══ SELECTED PASSAGE ══
But I have asserted a firm conviction – a conviction rooted in my faith in God and my faith in the American people – that working together we can move beyond some of our old racial wounds, and that in fact we have no choice is we are to continue on the path of a more perfect union. 

For the African-American community, that path means embracing the burdens of our past without becoming victims of our past.  It means continuing to insist on a full measure of justice in every aspect of American life.  But it also means binding our particular grievances – for better health care, and better schools, and better jobs - to the larger aspirations of all Americans -- the white woman struggling to break the glass ceiling, the white man whose been laid off, the immigrant trying to feed his family.  And it means taking full responsibility for own lives – by demanding more from our fathers, and spending more time with our children, and reading to them, and teaching them that while they may face challenges and discrimination in their own lives, they must never succumb to despair or cynicism; they must always believe that they can write their own destiny.

Ironically, this quintessentially American – and yes, conservative – notion of self-help found frequent expression in Reverend Wright’s sermons.  But what my former pastor too often failed to understand is that embarking on a program of self-help also requires a belief that society can change. 

The profound mistake of Reverend Wright’s sermons is not that he spoke about racism in our society.  It’s that he spoke as if our society was static; as if no progress has been made; as if this country – a country that has made it possible for one of his own members to run for the highest office in the land and build a coalition of white and black; Latino and Asian, rich and poor, young and old -- is still irrevocably bound to a tragic past.  But what we know -- what we have seen – is that America can change.  That is true genius of this nation.  What we have already achieved gives us hope – the audacity to hope – for what we can and must achieve tomorrow.

In the white community, the path to a more perfect union means acknowledging that what ails the African-American community does not just exist in the minds of black people; that the legacy of discrimination - and current incidents of discrimination, while less overt than in the past - are real and must be addressed.   Not just with words, but with deeds – by investing in our schools and our communities; by enforcing our civil rights laws and ensuring fairness in our criminal justice system; by providing this generation with ladders of opportunity that were unavailable for previous generations.  It requires all Americans to realize that your dreams do not have to come at the expense of my dreams; that investing in the health, welfare, and education of black and brown and white children will ultimately help all of America prosper. 

In the end, then, what is called for is nothing more, and nothing less, than what all the world’s great religions demand – that we do unto others as we would have them do unto us.  Let us be our brother’s keeper, Scripture tells us.  Let us be our sister’s keeper.  Let us find that common stake we all have in one another, and let our politics reflect that spirit as well. 

For we have a choice in this country.  We can accept a politics that breeds division, and conflict, and cynicism.  We can tackle race only as spectacle – as we did in the OJ trial – or in the wake of tragedy, as we did in the aftermath of Katrina - or as fodder for the nightly news.  We can play Reverend Wright’s sermons on every channel, every day and talk about them from now until the election, and make the only question in this campaign whether or not the American people think that I somehow believe or sympathize with his most offensive words.  We can pounce on some gaffe by a Hillary supporter as evidence that she’s playing the race card, or we can speculate on whether white men will all flock to John McCain in the general election regardless of his policies.
═══
══ SOURCE EXCERPT ══
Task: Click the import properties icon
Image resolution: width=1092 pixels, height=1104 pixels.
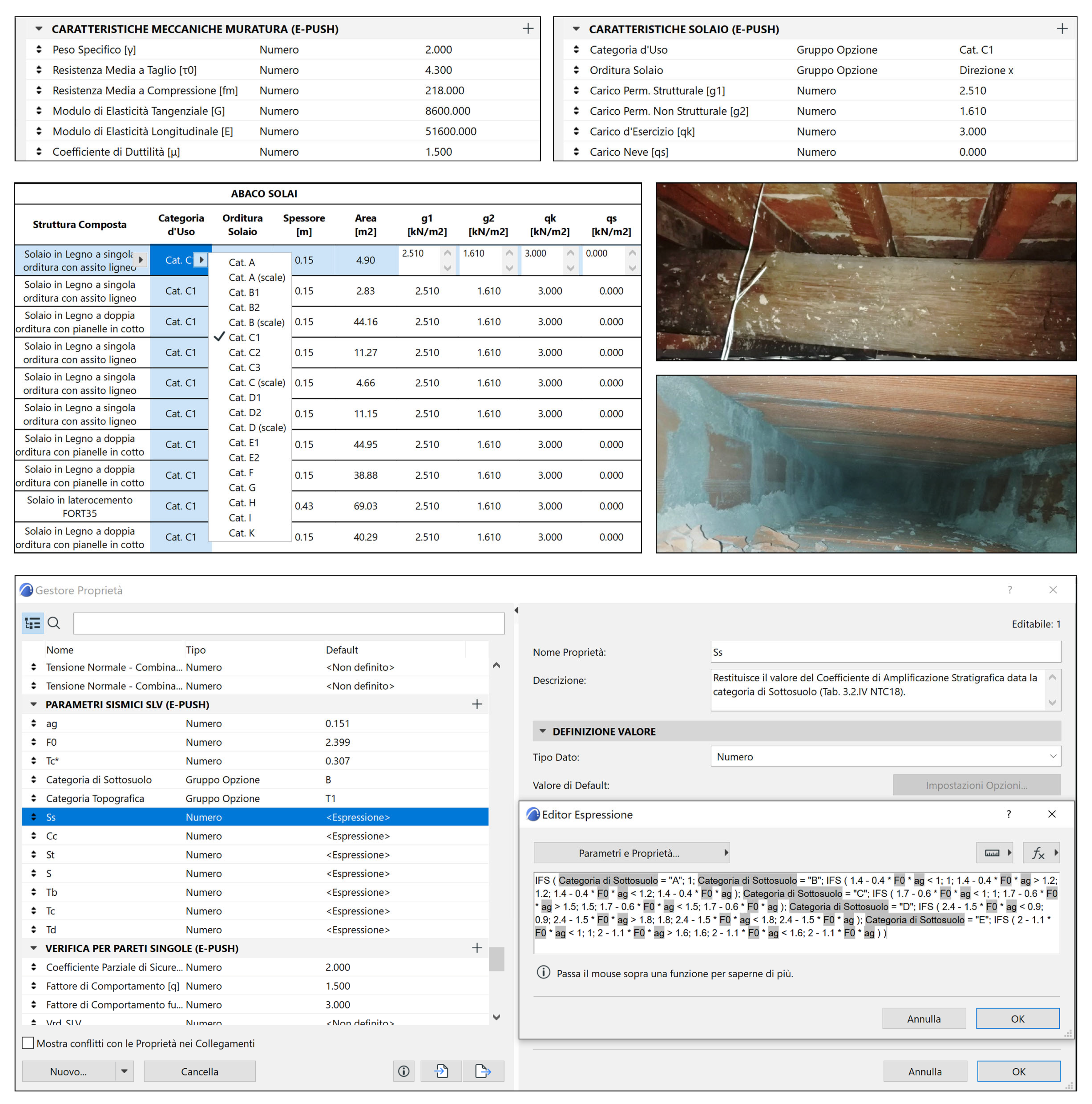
═══
TO DO: The passage on race names the pairs of groups in a coalition built by one of Reverend Wright's own members. List each pair.

REPLY TO THE EXERCISE:
- white and black
- Latino and Asian
- rich and poor
- young and old